Christmassy words we often hear related to the letter “I” are fewer in number than others in the word. The short list includes ice skates, icicle, icy, and ivy. That isn’t a very impressive list and none of the words point to Christmas directly. In the song C-H-R-I-S-T-M-A-S that is the structure for this series and that Jim Reeves made famous, the letter stands for Israel.


 Israel’s place and position in the world and with God have been a source of contention and debate in the world from the very beginning up to events of this week. For those who believe in the Bible as absolute truth, the evidence is clear. There are 22 Bible verses that refer to Israel being God’s chosen people. The first is in Exodus 19:5-6 (NIV) and reads:


“Now if you obey me fully and keep my covenant, then out of all the nations you will be my treasured possession. Although the whole earth is mine, you will be for me a kingdom of priests and a holy nation. These are the words you (Moses) are to speak to the Israelites.”

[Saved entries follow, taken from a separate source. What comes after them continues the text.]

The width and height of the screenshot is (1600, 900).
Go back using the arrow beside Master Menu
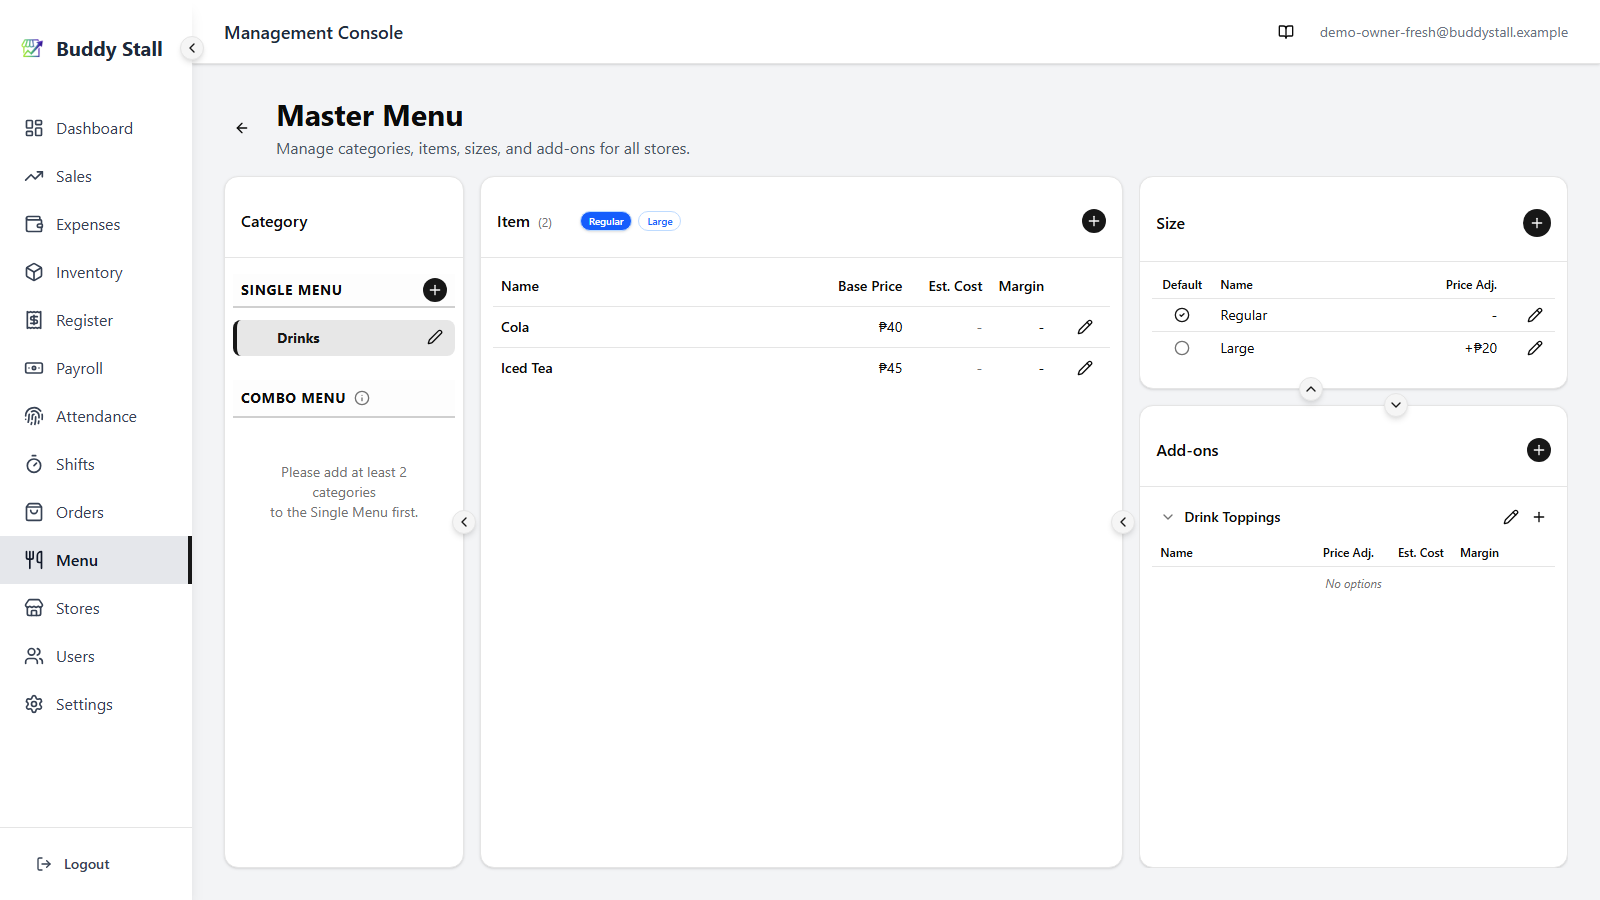[x=242, y=128]
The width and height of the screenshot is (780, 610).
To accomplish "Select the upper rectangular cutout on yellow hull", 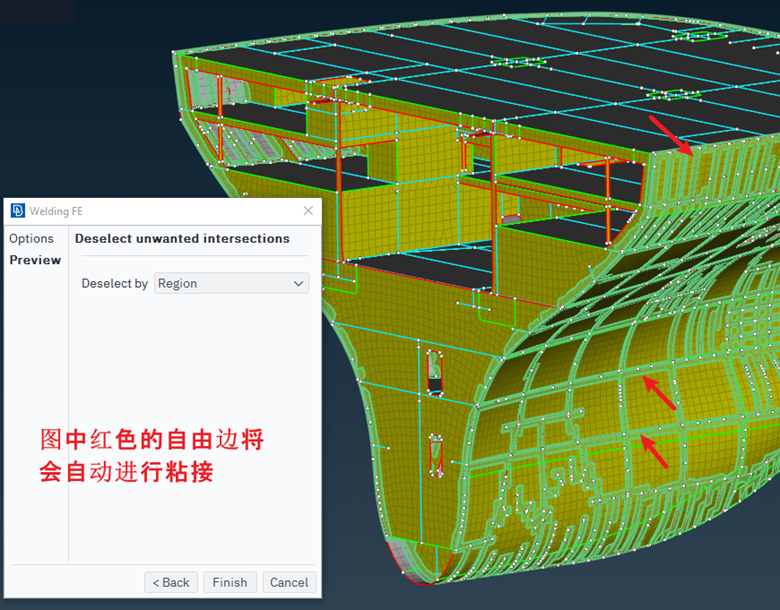I will [x=434, y=370].
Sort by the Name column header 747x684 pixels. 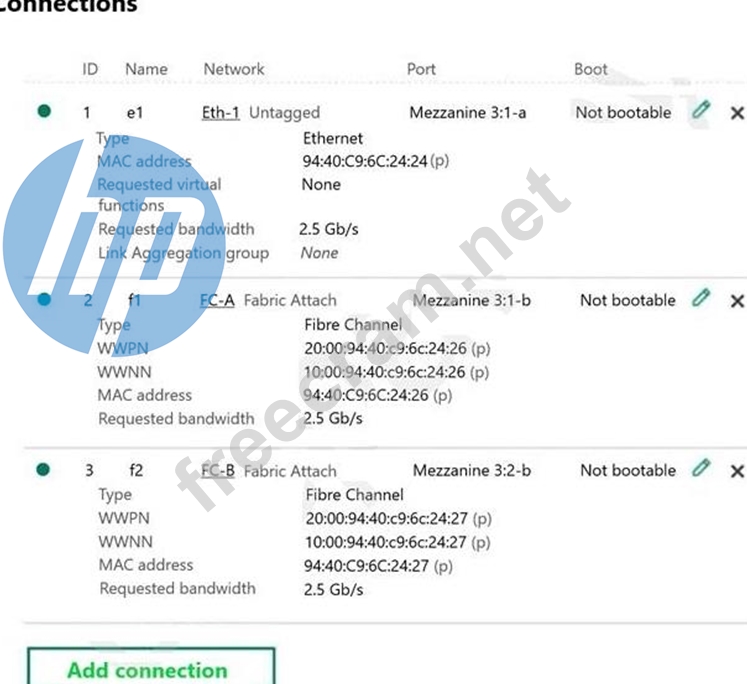[146, 69]
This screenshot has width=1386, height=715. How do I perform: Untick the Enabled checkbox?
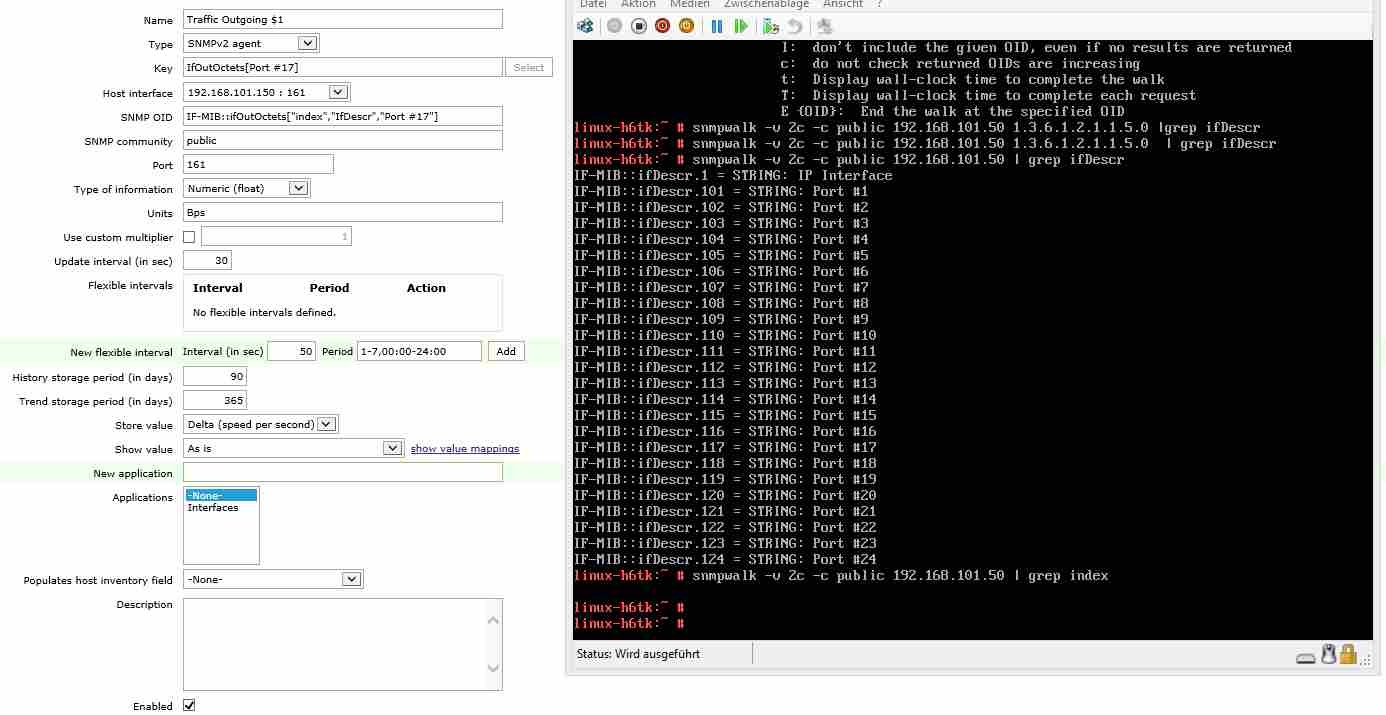189,706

Many might ask why God selected or elected this group of people, or this culture for such an honor. God answers the question in Deuteronomy 7:6-8 (ESV) referring to the covenant He first made with Abraham, confirmed with Isaac, and confirmed again with Jacob (renamed by Him as Israel). Here are the verses:


“For you are a people holy to the Lord your God. The Lord your God has chosen you to be a people for his treasured possession, out of all the peoples who are on the face of the earth. It was not because you were more in number than any other people that the Lord set his love on you and chose you, for you were the fewest of all peoples, but it is because the Lord loves you and is keeping the oath that he swore to your fathers, that the Lord has brought you out with a mighty hand and redeemed you from the house of slavery, from the hand of Pharaoh king of Egypt.”


Abraham’s faith and obedience honored and blessed God and the covenant was made and sealed between them. From that point on, nothing changed the commitment or the promise. Prophets foretold that from this people through David’s house, a Savior would be born in Bethlehem of Judea. And so it was.


God never said this was a perfect group, culture, or faith body, but His own words declare a covenant and commitment that puts Israel, as it should be in the song for the letter “I”. I think it should comfort those of us who call ourselves Christians to realize that since there is more than a little evidence to demonstrate that even after the birth, death, and resurrection of Christ we who believe in Him have faltered, failed, and fallen. We have many times been a contentious group within our own faith. And yet…


We, too, were chosen and the rowdy disciple and later apostle, Peter, makes that clear in his first letter written to Christians scattered throughout the world at that time as a result of the suffering and persecution of the church.


In 1 Peter 2:9 (ESV) he writes these words:


“ But you are a chosen race, a royal priesthood, a holy nation, a people for his own possession, that you may proclaim the excellencies of him who called you out of darkness into his marvelous light.”


Bible scholars point out that Peter’s words point to the consecration of sinners into new creations. God has graciously included the Gentiles (not just Israelites) in His purpose and plans. Peter may have been referring to prophecies such as Hosea 2:23 that foretold He would elect others to be a part of His kingdom.


So, how does all this fit with Christmas?


God chose His Son, Jesus, to be the “Curse Crusher and Covenant Keeper,” for the promises that He made to Abraham, Isaac, Jacob, and their lineage. He chose to make a way for any who would believe and receive the gift of grace, to be reconciled to Him, and join Him in ruling and reigning in His kingdom. He was and still is, the perfect gift, the first gift of Christmas! 


His birth that we celebrate tells those of us who believe in Him and receive that gift that He chooses us also. Since Christmas is traditionally known as the time of giving and receiving gifts, there is no better gift we can receive than to choose Him who first chose us.


That makes us chosen as well! What a Christmas gift He was and is!